Next, the samples of Examples 1 to 3 were annealed at 1 atm and hydrogen gas atmosphere at 600 ° C. for 3 hours, and in Example 4 at 100 atm and hydrogen gas atmosphere at 600 ° C. for 3 hours. To dope hydrogen molecules. For the obtained samples of Examples 1 to 4 and the samples of Examples 5 and 6 that were not subjected to the hydrogen doping treatment, the OH group concentration, the OH group concentration fluctuation width per cm (ΔOH / cm), the OH group concentration in the whole plate material The fluctuation width (ΔOH), hydrogen molecule concentration, water molecule concentration, chlorine element content, transmittance for Xe ₂ excimer lamp and ArF excimer laser irradiation were measured, and the results are shown in Table 1.
(Table 1)

Further, impurity element concentrations were measured for the synthetic silica glass large plate materials of Examples 5 and 6, and the results are shown in Table 2.
(Table 2)

註: The unit of the impurity element is wtppb.

Comparative Examples 1-4
In Comparative Examples 1 and 2, a white soot body is formed using the high-purity silicon compound used in Example 1 as a raw material, dehydrated in an electric furnace in a chlorine gas atmosphere, and further transparently solidified in a vacuum atmosphere. Create a synthetic silica glass cylinder (soot method) and make a large synthetic silica glass tube by horizontal tube drawing, then open the tube, press mold, and mirror polish, 650 x 550 x 5 mm thick synthetic silica glass A board was obtained. In Comparative Example 2, the synthetic silica glass large plate was further annealed in a hydrogen gas atmosphere to dope hydrogen molecules. OH group concentration of the large synthetic silica glass plate, OH group concentration fluctuation width per 1 cm (ΔOH / cm), OH group concentration fluctuation width (ΔOH) of the whole plate material, hydrogen molecule concentration, water molecule concentration, chlorine element content, The transmittance for Xe ₂ excimer lamp and ArF excimer laser irradiation was measured, and the results are shown in Table 3.

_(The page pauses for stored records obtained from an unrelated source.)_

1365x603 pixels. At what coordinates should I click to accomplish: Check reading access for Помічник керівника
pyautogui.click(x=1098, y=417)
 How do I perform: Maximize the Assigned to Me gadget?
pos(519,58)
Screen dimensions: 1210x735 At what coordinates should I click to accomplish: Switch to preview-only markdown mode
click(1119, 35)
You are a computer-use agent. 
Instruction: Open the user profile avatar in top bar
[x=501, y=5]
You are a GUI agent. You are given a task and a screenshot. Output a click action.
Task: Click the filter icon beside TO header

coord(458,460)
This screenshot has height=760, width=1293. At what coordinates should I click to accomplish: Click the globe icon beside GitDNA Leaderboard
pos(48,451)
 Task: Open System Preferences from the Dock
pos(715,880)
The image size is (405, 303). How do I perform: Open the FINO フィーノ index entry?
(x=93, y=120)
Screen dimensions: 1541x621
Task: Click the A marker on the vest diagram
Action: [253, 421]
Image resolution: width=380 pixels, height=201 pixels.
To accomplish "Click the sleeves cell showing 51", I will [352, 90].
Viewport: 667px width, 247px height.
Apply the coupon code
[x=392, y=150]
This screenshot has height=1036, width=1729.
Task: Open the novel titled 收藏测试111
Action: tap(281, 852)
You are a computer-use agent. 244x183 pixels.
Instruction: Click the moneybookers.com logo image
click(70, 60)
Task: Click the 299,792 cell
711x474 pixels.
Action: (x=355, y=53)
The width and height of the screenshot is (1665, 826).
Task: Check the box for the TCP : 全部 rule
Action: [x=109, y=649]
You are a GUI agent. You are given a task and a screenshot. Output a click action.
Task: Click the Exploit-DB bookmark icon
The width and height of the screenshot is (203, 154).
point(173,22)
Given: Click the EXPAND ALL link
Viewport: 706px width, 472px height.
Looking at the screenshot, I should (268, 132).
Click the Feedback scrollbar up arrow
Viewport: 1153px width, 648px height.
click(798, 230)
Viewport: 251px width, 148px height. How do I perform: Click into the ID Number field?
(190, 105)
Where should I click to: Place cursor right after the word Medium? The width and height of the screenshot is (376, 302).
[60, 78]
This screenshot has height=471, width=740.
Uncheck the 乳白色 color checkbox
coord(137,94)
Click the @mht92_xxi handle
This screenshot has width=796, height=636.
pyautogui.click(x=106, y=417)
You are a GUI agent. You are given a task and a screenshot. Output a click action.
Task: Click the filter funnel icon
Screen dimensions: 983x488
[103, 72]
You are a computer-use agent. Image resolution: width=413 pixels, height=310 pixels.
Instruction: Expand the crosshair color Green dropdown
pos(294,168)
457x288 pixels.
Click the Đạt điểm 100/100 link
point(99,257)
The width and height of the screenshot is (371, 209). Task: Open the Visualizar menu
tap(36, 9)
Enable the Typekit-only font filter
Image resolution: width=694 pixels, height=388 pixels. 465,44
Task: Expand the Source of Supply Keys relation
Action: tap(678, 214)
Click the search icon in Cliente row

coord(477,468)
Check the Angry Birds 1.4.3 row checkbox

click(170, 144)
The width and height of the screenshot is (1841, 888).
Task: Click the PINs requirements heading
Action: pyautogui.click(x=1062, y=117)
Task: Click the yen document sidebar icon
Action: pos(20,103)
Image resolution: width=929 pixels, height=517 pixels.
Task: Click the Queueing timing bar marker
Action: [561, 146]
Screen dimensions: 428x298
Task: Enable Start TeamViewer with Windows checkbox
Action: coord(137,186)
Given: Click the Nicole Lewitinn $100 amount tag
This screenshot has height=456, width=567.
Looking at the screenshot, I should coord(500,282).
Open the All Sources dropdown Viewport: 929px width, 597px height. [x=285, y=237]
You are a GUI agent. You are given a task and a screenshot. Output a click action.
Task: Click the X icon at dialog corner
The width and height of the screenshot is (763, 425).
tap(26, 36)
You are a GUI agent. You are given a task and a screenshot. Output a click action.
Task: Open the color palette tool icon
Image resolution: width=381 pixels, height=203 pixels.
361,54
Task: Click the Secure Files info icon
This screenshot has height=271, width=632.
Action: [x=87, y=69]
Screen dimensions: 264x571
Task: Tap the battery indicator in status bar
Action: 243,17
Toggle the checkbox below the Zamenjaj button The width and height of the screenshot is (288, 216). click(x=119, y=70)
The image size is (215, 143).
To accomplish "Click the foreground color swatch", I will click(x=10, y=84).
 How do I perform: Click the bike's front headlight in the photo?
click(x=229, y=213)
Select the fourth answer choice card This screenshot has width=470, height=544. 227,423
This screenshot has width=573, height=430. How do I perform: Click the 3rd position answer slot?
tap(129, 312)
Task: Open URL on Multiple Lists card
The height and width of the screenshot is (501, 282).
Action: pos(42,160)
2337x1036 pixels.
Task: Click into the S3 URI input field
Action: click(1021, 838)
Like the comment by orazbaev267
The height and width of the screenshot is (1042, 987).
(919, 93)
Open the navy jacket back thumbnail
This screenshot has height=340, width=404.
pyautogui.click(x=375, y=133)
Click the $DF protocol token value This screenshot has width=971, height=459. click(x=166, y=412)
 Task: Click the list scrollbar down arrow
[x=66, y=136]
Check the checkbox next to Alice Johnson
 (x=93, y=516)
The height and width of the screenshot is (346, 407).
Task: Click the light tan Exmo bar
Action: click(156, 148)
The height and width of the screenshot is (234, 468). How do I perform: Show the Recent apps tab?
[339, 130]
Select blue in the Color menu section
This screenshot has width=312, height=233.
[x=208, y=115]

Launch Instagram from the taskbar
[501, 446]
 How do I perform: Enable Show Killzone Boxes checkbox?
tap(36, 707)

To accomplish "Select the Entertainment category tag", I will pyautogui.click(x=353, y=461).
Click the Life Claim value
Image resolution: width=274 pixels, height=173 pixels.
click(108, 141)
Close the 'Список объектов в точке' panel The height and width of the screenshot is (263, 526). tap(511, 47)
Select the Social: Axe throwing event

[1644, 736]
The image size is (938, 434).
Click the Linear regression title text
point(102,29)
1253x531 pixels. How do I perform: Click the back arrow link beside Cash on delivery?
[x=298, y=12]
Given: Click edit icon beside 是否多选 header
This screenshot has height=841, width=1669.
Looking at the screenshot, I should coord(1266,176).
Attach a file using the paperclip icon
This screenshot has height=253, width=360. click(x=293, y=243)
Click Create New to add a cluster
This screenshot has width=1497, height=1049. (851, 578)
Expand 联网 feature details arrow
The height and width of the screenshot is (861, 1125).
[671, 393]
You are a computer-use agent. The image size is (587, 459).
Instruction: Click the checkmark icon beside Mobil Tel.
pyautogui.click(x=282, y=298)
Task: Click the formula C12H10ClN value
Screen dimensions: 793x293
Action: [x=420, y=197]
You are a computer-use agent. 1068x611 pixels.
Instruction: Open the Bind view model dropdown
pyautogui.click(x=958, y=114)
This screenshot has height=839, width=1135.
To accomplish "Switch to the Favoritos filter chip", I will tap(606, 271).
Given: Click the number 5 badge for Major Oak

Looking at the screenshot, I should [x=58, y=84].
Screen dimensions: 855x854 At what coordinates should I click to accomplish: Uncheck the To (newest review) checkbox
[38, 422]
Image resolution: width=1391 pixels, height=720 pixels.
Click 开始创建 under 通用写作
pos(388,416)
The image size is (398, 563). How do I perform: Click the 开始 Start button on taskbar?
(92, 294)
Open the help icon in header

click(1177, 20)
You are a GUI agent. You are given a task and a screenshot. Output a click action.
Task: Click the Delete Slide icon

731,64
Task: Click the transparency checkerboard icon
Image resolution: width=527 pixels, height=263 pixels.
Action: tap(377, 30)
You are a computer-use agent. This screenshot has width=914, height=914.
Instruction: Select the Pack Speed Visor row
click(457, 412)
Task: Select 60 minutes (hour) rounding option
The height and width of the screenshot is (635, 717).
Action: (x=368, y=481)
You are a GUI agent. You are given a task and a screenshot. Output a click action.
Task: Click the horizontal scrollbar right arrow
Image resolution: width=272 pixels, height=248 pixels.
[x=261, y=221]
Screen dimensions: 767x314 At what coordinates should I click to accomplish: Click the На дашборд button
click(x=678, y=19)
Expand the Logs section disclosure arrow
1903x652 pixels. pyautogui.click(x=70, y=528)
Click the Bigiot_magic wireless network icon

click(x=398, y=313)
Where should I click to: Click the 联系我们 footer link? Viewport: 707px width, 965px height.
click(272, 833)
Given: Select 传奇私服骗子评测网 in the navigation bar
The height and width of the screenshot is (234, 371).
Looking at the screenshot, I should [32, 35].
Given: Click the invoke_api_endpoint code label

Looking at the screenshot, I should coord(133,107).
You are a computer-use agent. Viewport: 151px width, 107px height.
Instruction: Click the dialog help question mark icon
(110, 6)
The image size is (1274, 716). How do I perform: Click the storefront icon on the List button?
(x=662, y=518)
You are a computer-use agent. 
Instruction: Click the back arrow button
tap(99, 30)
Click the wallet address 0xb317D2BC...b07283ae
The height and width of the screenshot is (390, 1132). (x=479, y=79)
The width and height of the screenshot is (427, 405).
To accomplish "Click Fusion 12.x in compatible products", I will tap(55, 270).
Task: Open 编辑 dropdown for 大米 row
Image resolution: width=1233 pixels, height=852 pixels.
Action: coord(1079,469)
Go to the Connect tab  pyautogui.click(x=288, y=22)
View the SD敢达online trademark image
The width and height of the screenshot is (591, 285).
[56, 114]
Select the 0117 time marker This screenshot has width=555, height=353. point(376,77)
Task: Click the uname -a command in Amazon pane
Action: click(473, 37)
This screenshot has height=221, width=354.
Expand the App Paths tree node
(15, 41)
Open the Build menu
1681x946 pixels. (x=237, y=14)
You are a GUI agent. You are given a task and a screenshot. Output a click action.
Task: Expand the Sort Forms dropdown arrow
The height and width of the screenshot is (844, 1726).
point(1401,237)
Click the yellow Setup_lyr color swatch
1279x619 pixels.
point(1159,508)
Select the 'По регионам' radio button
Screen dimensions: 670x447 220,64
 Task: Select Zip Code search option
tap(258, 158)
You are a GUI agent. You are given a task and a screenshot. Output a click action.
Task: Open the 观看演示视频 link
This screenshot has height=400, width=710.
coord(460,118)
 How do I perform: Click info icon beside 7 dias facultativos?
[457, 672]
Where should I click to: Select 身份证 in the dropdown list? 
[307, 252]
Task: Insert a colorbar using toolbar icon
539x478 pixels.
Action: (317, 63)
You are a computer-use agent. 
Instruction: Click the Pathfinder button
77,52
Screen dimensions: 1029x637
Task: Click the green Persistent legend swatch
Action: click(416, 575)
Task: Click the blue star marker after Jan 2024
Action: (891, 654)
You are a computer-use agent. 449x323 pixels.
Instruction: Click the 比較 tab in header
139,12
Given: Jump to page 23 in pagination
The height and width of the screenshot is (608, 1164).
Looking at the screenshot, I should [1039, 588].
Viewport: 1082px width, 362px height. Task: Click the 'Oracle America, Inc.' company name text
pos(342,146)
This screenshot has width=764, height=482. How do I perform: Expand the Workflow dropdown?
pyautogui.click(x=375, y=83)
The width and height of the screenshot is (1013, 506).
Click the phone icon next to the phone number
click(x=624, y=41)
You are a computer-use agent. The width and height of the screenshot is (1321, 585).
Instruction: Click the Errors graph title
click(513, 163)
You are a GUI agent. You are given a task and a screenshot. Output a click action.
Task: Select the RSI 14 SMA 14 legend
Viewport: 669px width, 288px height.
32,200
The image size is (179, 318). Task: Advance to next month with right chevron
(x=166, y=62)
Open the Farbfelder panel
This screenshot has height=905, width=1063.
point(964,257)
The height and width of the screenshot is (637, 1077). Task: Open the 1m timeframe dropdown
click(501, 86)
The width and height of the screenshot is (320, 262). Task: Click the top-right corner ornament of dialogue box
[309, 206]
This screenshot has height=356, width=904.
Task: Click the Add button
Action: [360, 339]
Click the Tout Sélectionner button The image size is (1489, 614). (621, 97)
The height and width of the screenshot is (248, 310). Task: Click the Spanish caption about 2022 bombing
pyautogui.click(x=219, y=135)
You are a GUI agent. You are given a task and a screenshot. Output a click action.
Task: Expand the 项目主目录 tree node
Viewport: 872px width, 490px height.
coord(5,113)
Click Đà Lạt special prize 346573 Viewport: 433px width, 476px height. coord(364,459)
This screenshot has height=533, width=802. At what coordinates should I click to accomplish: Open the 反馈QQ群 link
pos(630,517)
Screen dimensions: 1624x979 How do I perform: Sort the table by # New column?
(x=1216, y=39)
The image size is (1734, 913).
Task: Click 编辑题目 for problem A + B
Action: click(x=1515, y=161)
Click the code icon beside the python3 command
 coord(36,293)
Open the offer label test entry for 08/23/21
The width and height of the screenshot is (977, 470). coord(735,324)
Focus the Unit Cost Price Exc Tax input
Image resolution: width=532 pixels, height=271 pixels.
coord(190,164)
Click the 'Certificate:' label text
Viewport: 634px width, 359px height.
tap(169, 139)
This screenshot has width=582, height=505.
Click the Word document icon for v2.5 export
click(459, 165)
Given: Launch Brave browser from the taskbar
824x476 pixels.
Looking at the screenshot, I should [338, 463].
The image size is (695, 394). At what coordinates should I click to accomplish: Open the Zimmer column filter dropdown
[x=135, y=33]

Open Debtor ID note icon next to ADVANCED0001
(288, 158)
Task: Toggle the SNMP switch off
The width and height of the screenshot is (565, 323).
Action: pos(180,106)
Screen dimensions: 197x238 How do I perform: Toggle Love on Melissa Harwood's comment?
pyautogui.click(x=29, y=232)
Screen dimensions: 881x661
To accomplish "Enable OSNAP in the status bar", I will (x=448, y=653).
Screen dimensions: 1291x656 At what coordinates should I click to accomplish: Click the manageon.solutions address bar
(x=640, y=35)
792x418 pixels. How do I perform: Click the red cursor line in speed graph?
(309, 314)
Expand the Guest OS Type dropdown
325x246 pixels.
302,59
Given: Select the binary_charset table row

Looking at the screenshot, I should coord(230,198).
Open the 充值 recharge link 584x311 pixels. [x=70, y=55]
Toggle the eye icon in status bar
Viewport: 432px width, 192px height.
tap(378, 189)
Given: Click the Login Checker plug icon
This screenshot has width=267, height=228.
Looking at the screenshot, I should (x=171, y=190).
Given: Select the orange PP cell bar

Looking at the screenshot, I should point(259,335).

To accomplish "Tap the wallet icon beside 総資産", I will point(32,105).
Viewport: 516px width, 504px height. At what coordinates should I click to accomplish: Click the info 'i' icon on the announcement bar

In Comparative Example 3, an ingot was produced by using an ultra-high purity SiCl ₄ as a raw material by the direct method of the oxyhydrogen flame hydrolysis method, and in Comparative Example 4, the ingot was formed by the VAD method of the oxyhydrogen flame hydrolysis method. After performing this, it was hot press molded in a vacuum electric furnace using a graphite mold, cut into a thin layer plate, and a synthetic silica glass large plate was produced by mirror polishing. For each sample obtained, OH group concentration, OH group concentration fluctuation width per 1 cm (ΔOH / cm), OH group concentration fluctuation width (ΔOH) in the whole plate material, hydrogen molecule concentration, water molecule concentration, chlorine element content, The transmittance for Xe ₂ excimer lamp and ArF excimer laser irradiation was measured, and the results are shown in Table 3.
(Table 3)

  The measuring method of each physical property value in the above Examples and Comparative Examples is as follows.

(I) OH group concentration measurement method M.M. DODD and D.D. B. FRASER, Optical determination of OH in fused silica, Journal of Applied Physics, Vol. 37 (1966) p. Measurement method described in 3911 literature.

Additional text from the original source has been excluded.